I PM, invece, centrano l'argomento.
Sono convinto che l'informativa anche adeguata non avrebbe risolto il problema, perchè (come dice il giudice) G. sa dei dati sensibili (ne ha consapevolezza al momento dell'immissione del video che viene trattato da Adwords) e li tratta lo stesso. Allora una informativa, anche se adeguata, cosa cambia ?

 
Alle 10:53 AM , Blogger Marco Scialdone ha detto...

@Bruno: la cosa che a mio avviso è molto interessante (anche e soprattutto per il futuro) è che rapporto sussiste tra soggetti terzi che acquisiscono massivamente dati personali relativi a soggetti diversi da quelli che glieli forniscono e la eventuale illeceità penale di quel trattamento.

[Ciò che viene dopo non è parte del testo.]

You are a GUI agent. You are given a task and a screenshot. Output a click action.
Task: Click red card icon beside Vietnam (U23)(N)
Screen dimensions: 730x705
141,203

Detto in altri termini... se costruisco il mio giro d'affari anche sui dati che terzi mi forniscono, posso "fregarmene" di come quei dati mi vengono forniti e sulla legittimità della loro provenienza?

La risposta che danno i sostenitori di Google è: si, posso fregarmene.

 
Alle 11:45 AM , Anonymous bruno saetta ha detto...

@Marco: concordo perfettamente. Mi pare un punto che non si è discusso a sufficienza.
Si deve verificare in concreto se c'è consapevolezza o meno dei dati di terzi (rispetto agli utenti di G.). Che poi è ciò che dicevano i PM. Ovviamente sarebbe utile un controllo un pochino più approfondito e tecnico sulla sussistenza della consapevolezza, anche alla luce della sentenza della Corte di Giustizia europea del 23 marzo 2010 (quella su Adwords).